U.S. Environmental Protection Agency (US EPA). 1994-1995 to present. TERL was one of 3 laboratories in the nation chosen to validate the new EPA methods (i.e. 1636, 1637, 1638, 1639, 1640) for determining metals at ambient water quality criteria levels (sub-ppb). Phase 2 of the study involved validating the methods on natural water samples collected by TERL in the field using clean sampling methods (EPA 1669). TERL will be participating in the second round of intervalidation studies schedule to begin in late 1998.


National Research Council of Canada (NRCC) and U.S. National Institute of Standards and Technology (NIST, formerly NBS). 1986-present. Annual NOAA National Status and Trends Trace Element Intercalibration Exercise for sediment and tissue. TERL has participated in all exercises (# 1-13) and has consistently received the highest possible performance rating (superior).

NRCC and NIST. 1995. TERL was asked to participate in the certification process for a new sandy sediment certified reference material (CRM). Canadian CRM’s are used routinely in laboratories throughout the world as independent QA samples to confirm the accuracy of analytical results. TERL provided concentration data for 9 trace metals which will be used by the NRCC to establish final certified values for this CRM. TERL also provided trace element certification data for a NIST tissue SRM.
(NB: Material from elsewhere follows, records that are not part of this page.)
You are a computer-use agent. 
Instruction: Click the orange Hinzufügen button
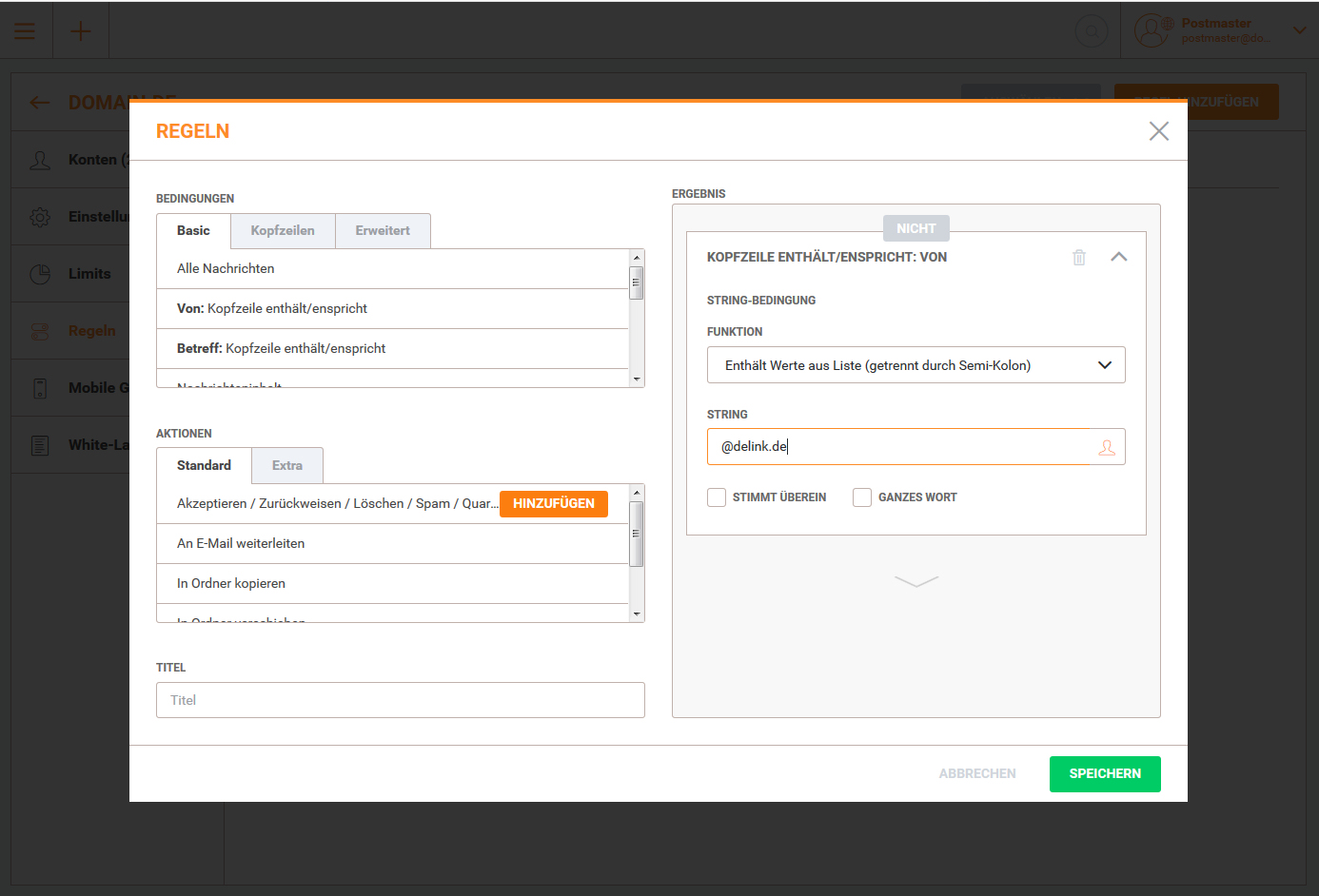pyautogui.click(x=553, y=504)
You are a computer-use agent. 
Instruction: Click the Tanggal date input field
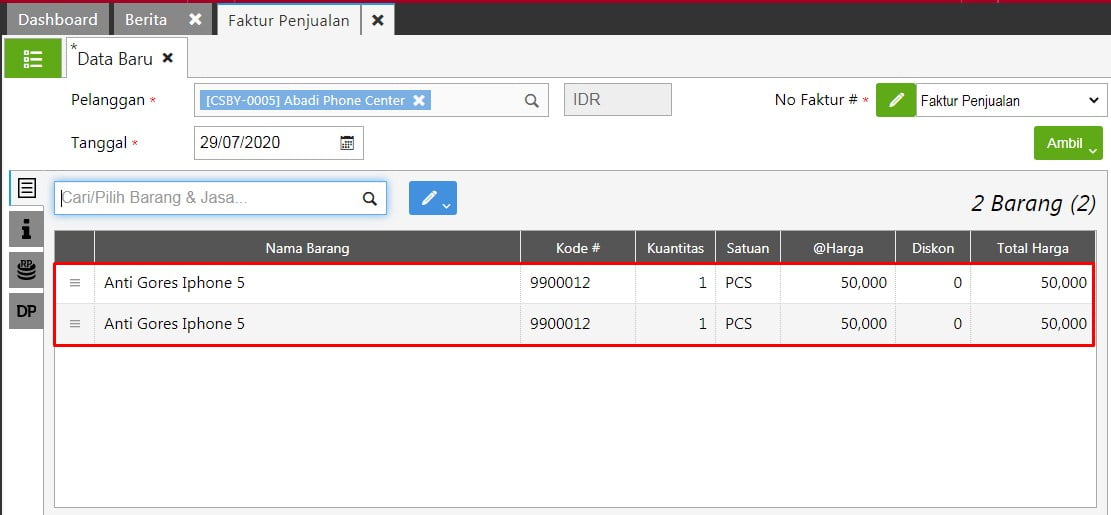278,142
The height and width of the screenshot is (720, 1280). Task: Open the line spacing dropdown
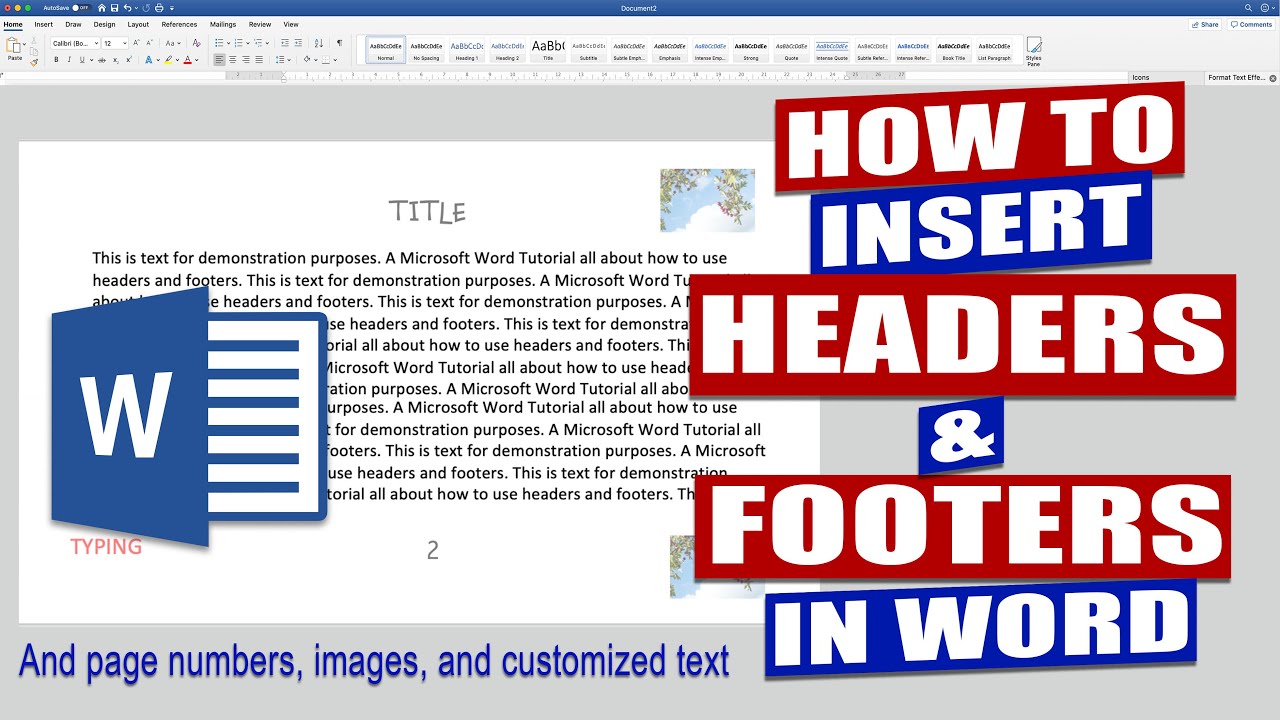click(283, 60)
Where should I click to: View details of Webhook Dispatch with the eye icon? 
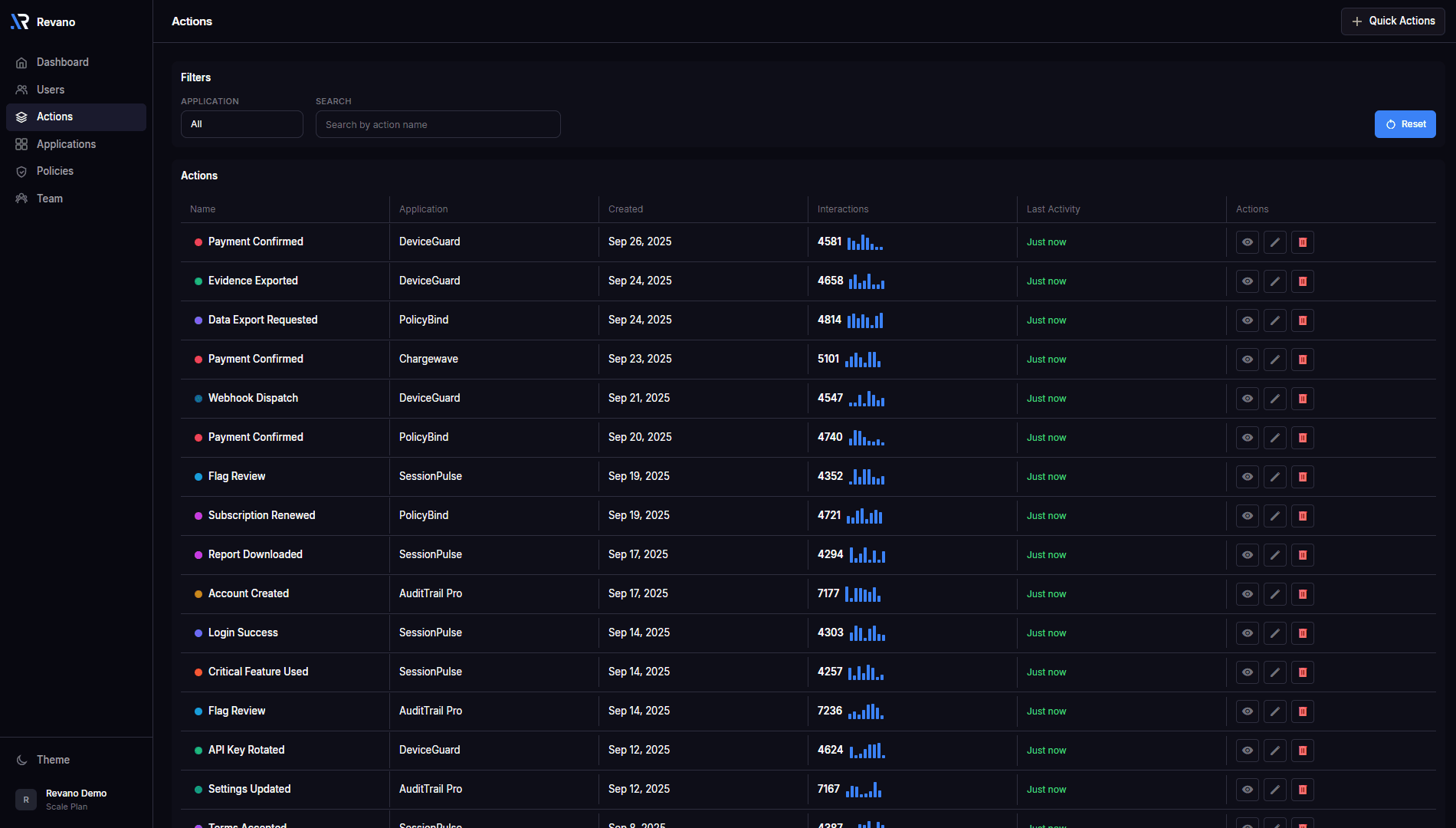(1247, 398)
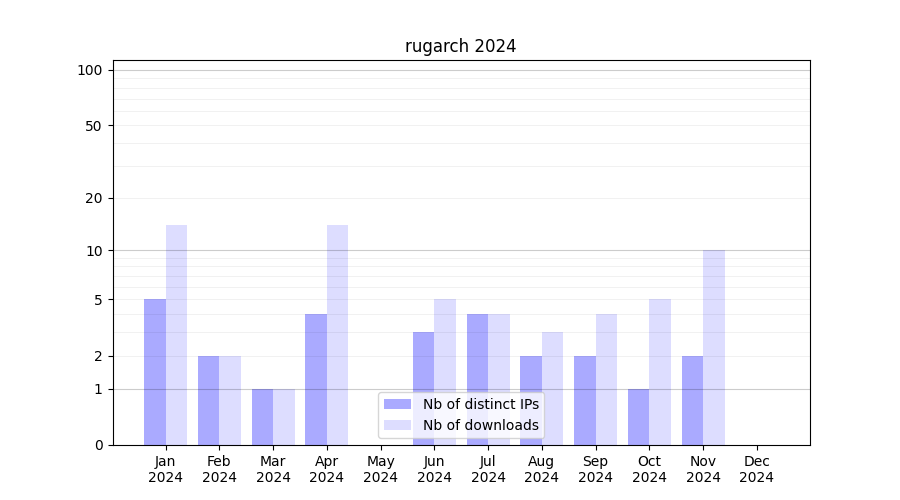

U.S. Geological Survey. 1994-present. Evaluation Program for Standard Reference Water Samples. TERL has been participating in this program since March 1994. In the most recent intercalibration exercise for trace constituents and Hg in water and trace metals in sediments (Open-File Report 95-395), TERL received an overall ranking of fourth among the 137 laboratories participating.

U.S. Environmental Protection Agency. 1993-present. TERL has been participating in both Water Supply and Water Pollution Laboratory Performance Evaluation Studies for several years, and has consistently received an acceptable rating (highest possible rating).

Quality Assurance of Information for Marine Environmental Monitoring in Europe (QUASIMEME). 1994-96. TERL is the only U.S. laboratory participating in this European Community sponsored low detection level intercalibration exercise for tissue and sediment. In the latest round (#4, May 1995) TERL received a rating of “good performance” (highest possible rating) for both matrices.